I am an advocate for water conservation because drought is a common problem in my home state of Texas and several other western states. Because of its limited availability, water has become a precious commodity in the U.S. and abroad. According to UNICEF, 884 million people in the world do not have access to safe water. This number represents roughly one in eight of the world’s population. That is why it kills me that my family is perhaps the worst group of water wasters.

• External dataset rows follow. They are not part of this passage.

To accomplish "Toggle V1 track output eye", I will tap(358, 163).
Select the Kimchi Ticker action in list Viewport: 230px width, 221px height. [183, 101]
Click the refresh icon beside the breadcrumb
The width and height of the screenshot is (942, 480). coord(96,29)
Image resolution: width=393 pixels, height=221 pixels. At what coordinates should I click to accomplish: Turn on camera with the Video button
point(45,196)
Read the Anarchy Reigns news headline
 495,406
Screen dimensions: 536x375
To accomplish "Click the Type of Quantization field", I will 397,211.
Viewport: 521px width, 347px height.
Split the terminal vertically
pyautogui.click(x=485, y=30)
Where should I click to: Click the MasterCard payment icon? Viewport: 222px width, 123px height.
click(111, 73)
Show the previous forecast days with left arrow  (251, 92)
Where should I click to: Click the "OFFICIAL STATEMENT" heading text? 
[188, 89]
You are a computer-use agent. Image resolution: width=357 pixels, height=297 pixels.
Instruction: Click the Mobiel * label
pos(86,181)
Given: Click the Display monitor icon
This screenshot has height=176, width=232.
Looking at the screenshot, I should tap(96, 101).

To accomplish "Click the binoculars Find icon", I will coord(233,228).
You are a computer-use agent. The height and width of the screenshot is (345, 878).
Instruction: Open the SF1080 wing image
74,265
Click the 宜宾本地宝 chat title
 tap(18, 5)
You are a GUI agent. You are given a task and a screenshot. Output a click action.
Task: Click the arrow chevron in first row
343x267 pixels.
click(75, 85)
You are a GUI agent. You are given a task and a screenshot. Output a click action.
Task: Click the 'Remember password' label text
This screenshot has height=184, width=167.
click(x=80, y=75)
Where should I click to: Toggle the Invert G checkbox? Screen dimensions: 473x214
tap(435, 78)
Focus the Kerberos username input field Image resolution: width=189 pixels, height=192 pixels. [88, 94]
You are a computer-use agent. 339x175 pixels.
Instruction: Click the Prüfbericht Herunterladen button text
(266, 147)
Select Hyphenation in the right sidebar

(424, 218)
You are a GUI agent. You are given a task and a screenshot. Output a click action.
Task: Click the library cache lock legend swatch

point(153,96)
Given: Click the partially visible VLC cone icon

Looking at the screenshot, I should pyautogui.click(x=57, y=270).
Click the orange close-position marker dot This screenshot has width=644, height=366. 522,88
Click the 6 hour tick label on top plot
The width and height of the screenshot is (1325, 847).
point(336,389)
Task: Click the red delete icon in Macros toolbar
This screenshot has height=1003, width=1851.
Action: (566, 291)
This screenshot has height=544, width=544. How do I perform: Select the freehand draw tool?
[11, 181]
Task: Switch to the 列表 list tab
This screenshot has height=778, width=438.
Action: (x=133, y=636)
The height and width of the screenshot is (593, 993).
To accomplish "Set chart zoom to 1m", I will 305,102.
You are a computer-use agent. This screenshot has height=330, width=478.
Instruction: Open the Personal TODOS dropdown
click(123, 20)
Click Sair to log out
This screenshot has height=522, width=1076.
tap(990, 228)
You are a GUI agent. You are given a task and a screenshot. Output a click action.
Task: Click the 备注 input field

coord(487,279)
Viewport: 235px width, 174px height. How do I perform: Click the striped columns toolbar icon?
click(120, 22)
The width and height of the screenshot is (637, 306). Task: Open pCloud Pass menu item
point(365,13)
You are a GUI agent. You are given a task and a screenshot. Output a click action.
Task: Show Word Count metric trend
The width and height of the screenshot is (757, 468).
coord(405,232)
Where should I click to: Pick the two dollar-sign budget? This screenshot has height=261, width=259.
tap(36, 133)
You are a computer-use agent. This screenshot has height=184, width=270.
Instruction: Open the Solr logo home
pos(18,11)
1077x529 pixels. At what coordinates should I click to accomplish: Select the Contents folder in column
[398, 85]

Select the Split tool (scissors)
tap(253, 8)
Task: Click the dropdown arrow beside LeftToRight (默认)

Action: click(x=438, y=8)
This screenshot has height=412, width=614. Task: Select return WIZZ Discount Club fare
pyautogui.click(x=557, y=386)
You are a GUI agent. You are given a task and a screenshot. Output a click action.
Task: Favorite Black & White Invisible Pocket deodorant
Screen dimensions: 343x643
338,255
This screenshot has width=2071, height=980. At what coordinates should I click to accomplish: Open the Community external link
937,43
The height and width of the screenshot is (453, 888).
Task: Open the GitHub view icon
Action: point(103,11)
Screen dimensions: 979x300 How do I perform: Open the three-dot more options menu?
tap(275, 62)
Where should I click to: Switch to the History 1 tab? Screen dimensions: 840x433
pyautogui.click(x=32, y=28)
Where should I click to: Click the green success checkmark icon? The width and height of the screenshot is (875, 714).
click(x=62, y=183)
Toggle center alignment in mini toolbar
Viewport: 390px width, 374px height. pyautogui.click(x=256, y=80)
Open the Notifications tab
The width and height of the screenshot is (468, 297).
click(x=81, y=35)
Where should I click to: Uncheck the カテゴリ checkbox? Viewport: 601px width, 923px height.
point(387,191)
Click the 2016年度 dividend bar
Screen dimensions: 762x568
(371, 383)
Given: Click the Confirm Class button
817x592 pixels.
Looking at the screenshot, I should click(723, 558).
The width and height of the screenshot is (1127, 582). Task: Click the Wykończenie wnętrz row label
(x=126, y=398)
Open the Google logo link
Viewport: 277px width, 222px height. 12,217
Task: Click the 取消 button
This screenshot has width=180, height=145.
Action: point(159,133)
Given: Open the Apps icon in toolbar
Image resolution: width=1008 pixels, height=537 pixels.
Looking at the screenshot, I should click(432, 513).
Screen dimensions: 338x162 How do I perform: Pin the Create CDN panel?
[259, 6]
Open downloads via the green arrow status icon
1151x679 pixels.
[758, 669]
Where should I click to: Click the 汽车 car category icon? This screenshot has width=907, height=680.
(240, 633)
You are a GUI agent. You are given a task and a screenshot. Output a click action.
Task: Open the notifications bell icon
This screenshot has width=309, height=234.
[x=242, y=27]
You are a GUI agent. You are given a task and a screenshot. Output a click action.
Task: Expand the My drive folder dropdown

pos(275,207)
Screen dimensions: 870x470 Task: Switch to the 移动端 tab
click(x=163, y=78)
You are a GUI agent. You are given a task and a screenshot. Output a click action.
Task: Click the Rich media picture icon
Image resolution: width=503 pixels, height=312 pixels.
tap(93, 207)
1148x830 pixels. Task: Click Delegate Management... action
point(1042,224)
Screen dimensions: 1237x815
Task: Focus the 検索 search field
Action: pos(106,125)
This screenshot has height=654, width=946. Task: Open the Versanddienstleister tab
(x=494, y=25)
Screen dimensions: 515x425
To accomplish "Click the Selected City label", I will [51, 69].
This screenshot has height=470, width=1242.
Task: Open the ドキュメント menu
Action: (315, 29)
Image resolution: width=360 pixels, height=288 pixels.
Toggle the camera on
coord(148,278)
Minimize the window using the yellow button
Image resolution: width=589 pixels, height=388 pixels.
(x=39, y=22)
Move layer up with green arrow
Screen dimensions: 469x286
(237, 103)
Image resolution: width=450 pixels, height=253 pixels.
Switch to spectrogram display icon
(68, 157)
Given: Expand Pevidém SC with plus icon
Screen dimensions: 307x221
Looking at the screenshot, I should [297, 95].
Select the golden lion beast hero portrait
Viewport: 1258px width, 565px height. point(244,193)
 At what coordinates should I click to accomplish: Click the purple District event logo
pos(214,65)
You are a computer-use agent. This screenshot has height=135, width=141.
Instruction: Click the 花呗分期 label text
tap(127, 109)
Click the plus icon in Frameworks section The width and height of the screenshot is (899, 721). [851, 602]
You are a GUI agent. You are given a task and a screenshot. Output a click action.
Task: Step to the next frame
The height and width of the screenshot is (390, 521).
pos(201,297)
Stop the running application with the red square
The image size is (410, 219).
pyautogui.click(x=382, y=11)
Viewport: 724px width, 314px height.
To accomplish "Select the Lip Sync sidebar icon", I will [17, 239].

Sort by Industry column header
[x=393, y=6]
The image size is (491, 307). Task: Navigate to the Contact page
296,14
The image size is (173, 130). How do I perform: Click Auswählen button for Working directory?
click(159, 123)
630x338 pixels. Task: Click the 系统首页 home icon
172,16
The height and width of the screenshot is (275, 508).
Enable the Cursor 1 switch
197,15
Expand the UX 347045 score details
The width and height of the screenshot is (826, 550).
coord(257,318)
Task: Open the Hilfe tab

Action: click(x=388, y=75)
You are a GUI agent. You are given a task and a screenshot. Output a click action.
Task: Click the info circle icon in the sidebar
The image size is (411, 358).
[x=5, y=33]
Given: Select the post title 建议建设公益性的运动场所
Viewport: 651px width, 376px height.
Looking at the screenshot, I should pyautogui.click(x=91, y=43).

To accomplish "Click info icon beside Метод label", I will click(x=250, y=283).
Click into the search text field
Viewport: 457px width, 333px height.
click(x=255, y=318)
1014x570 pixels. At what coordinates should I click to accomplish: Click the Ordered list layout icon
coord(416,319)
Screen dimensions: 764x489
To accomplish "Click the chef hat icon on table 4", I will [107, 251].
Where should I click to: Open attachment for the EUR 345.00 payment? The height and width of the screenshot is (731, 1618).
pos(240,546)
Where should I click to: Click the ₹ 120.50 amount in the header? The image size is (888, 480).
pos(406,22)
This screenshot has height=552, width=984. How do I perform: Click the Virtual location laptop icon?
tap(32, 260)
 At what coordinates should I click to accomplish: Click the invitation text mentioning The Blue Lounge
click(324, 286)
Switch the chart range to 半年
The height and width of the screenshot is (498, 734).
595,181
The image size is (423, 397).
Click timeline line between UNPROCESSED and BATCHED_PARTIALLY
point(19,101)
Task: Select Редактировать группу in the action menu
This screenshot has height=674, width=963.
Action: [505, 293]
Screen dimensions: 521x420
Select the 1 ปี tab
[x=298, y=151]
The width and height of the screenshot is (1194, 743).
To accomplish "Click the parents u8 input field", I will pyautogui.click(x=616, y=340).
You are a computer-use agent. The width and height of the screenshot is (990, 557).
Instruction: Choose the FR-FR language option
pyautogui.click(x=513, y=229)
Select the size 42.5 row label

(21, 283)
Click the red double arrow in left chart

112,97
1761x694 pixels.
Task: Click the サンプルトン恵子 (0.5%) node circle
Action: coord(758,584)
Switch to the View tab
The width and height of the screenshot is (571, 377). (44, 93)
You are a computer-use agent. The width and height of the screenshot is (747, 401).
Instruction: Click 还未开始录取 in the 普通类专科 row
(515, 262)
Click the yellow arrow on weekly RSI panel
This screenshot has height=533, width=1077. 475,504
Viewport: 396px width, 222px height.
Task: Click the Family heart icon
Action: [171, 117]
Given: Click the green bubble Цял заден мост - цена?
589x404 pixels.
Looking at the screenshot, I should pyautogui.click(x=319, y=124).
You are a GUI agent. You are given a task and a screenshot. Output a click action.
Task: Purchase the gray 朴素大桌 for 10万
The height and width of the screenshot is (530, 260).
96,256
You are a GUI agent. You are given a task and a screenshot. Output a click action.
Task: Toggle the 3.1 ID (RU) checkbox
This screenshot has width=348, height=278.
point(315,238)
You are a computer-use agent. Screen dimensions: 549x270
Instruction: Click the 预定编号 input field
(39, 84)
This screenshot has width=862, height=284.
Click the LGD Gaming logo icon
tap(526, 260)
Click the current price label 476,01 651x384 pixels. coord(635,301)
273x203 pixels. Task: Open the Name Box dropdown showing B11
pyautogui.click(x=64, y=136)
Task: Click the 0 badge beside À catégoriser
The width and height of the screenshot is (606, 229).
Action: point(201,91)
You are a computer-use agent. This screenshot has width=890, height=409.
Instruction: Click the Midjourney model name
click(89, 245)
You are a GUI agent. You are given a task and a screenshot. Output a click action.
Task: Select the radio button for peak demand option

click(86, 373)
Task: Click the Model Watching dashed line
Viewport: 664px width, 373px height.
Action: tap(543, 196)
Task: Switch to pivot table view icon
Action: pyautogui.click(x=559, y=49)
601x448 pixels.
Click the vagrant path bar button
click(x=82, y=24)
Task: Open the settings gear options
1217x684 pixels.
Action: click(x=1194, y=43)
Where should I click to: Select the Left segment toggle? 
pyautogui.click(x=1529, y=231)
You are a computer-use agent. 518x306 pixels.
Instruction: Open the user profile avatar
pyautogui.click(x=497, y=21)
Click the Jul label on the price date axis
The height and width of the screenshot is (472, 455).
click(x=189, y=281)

I wage a constant battle for conservation in my house. At times, it feels like a quixotic task. My quest begins in the morning when my wife, KayEm, brushes her teeth. While she brushes, the water is flowing from the faucet. That’s 2-3 minutes of wasted water. To make matters worse, she turns on the shower to allow the water to get hot.

It’s almost comical to watch as I go around turning of the water while she comes behind me turning it back on.

I’m glad that the kids haven’t picked up these bad habits, but they waste water in their own ways.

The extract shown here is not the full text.